Retype exactly the lines below, starting with the line that contains "The width and" and ending with the last line; leave out any pictures.
# # # # #
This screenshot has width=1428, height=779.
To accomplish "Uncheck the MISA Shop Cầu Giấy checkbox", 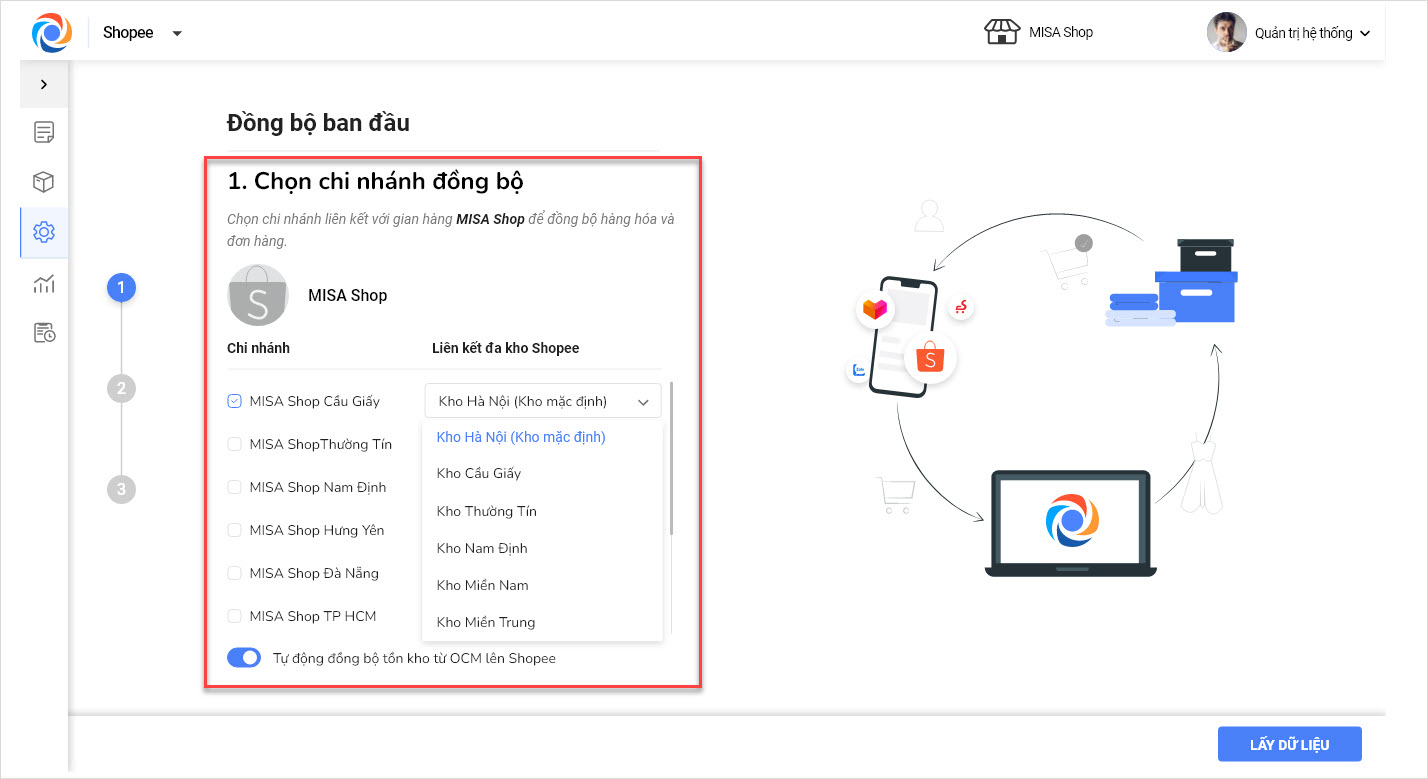I will [x=235, y=401].
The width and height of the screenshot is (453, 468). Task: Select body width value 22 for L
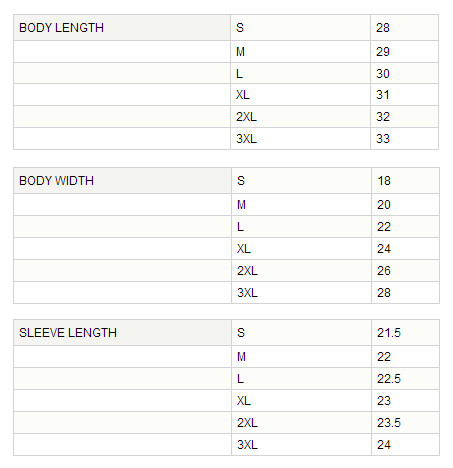(405, 227)
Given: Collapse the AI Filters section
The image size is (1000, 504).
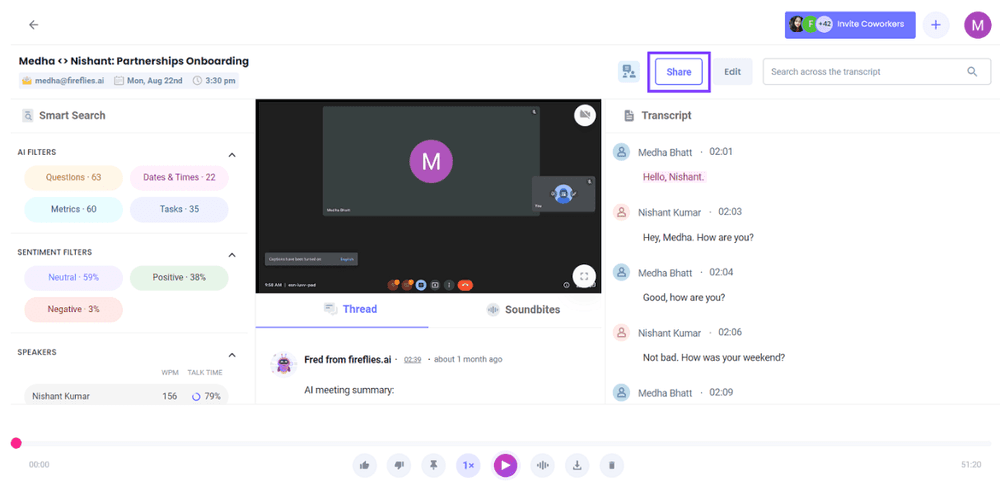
# # # # #
[WRITTEN RESPONSE]
The width and height of the screenshot is (453, 468). Task: Select body width value 22 for L
(405, 227)
Given: Collapse the AI Filters section
The image size is (1000, 504).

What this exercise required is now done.